WASHINGTON — The legend of Ritzy Mekler, the dog from St. Louis who allegedly registered to vote in the 2000 election, made a comeback Wednesday on Capitol Hill.
The reason was the same political bone that the two parties have been worrying about since that famous contested election eight years ago:
Does voter impersonation occur? If so, does requiring photo identification disenfranchise some voters, such as minorities, the elderly and the disabled, who might be less likely to have picture IDs?
"Vote fraud is alive and well in America," Sen. Kit Bond, a Missouri Republican, told the Senate Rules and Administration Committee. "The only question for us is, are we willing to stop it?"
Ritzy's voter registration card with her alleged address and Social Security number has long been a symbol to Bond for why the system needs better defenses.
His state is only one of three — Georgia and Indiana are the others — that have passed laws requiring that voters show government-issued photo IDs when they register to vote and when they vote. The U.S. Supreme Court heard a challenge to the Indiana law in January.

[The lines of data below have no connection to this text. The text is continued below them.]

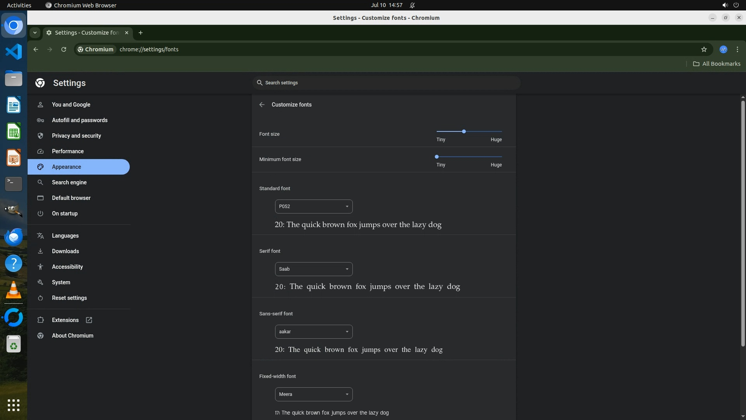Select Reset settings in sidebar
The width and height of the screenshot is (746, 420).
[70, 298]
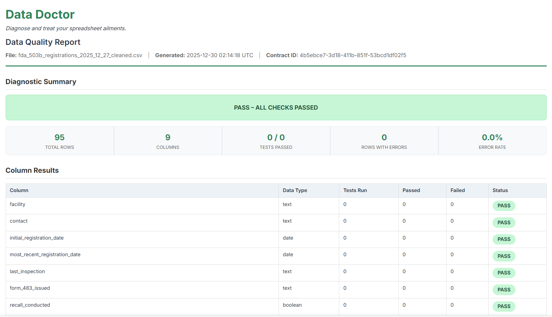
Task: Sort by the Data Type column header
Action: click(x=295, y=190)
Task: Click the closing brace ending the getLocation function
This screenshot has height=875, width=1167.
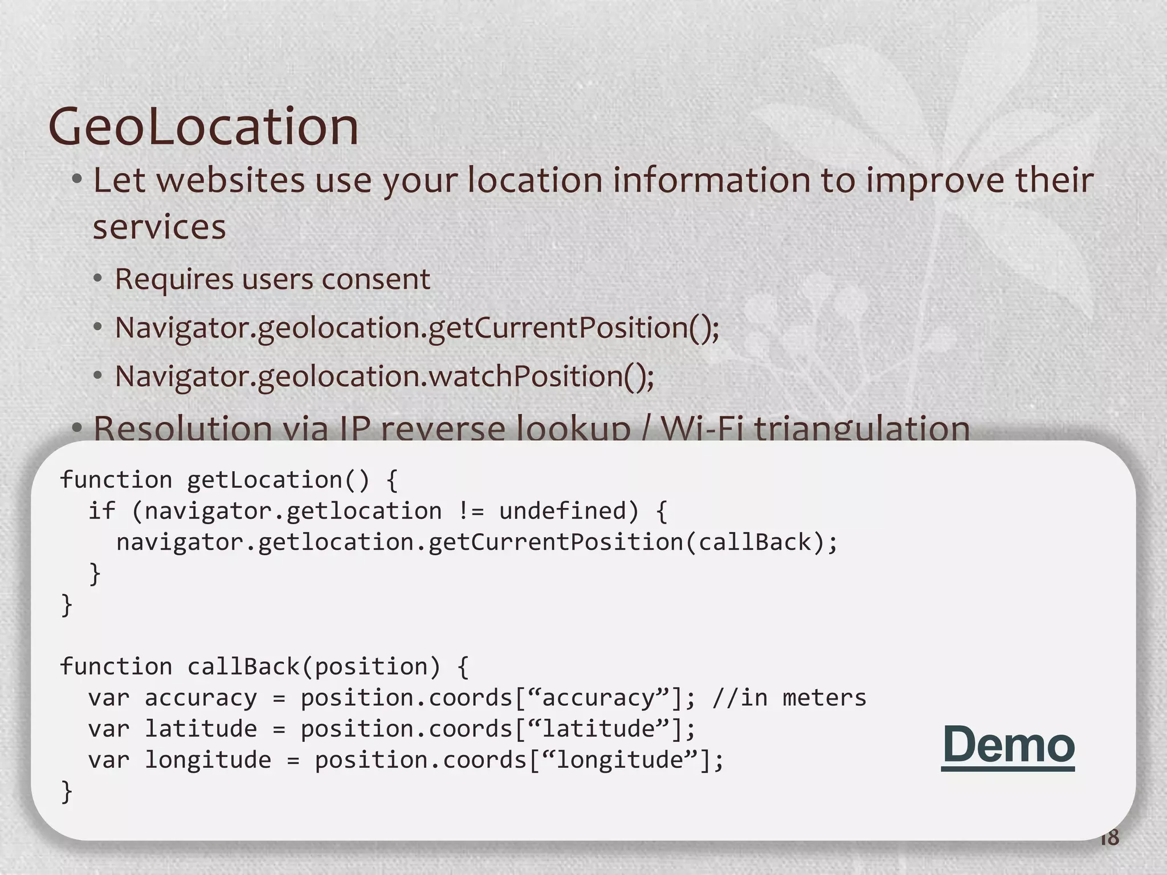Action: click(x=67, y=604)
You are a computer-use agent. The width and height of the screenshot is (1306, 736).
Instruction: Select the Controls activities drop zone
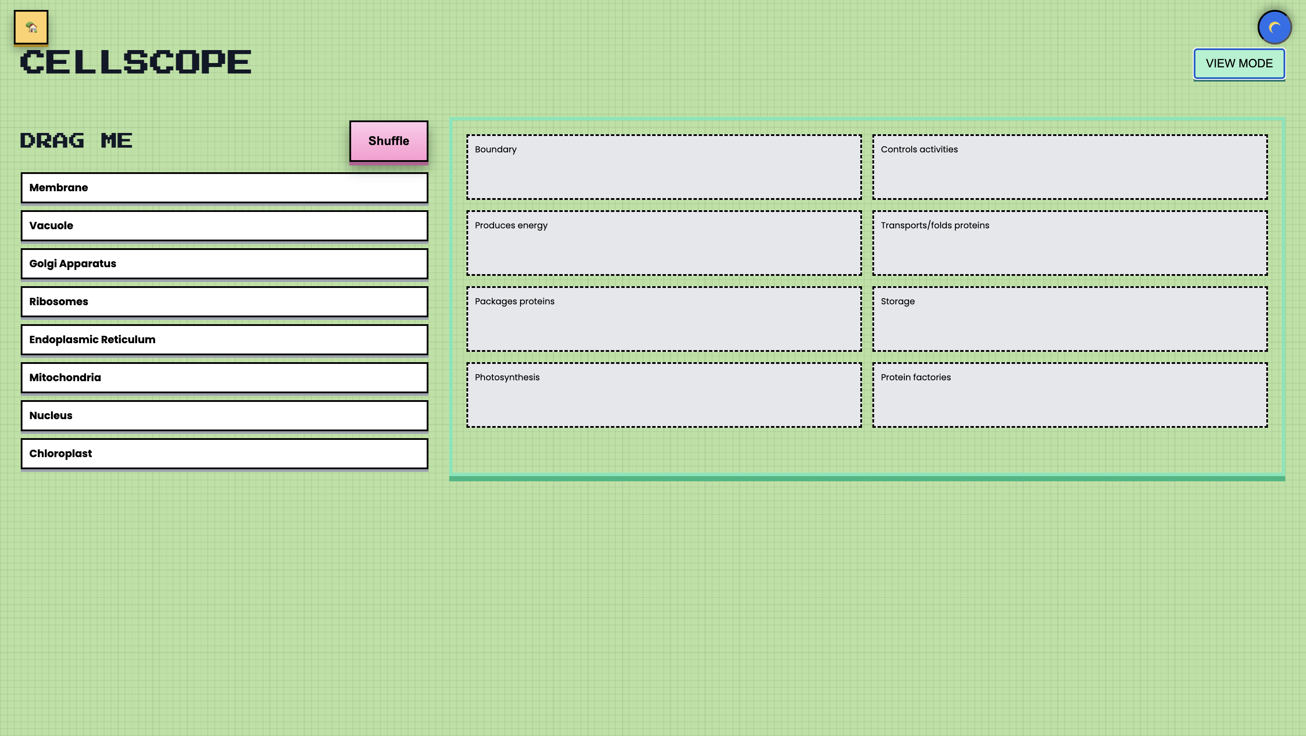[x=1070, y=167]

Asked by Sen. Dianne Feinstein, the committee chairman, if voter impersonation was a "significant problem," several state election officials and experts either said that it wasn't or that they couldn't say for certain.
Feinstein, a California Democrat, said a photo ID did nothing to prevent several types of voter fraud, including voting in two different locales, vote buying, ballot tampering or falsifying absentee ballots.
Republican Sen. Saxby Chambliss of Georgia said his state's photo ID law didn't appear to disenfranchise anyone. He noted that more than 2 million people voted in Georgia's recent presidential primary "and less than two-tenths of 1 percent did not possess a photo ID."
The law, said Robert Simms, a Georgia deputy secretary of state, "ensures the integrity of the process."
But several witnesses said that little evidence indicates that in-person vote fraud is rampant.
"Every year there are far more reports of UFO sightings than of in-person voter fraud at the polls," said Justin Levitt, a counsel for the Brennan Center for Justice at the New York University School of Law.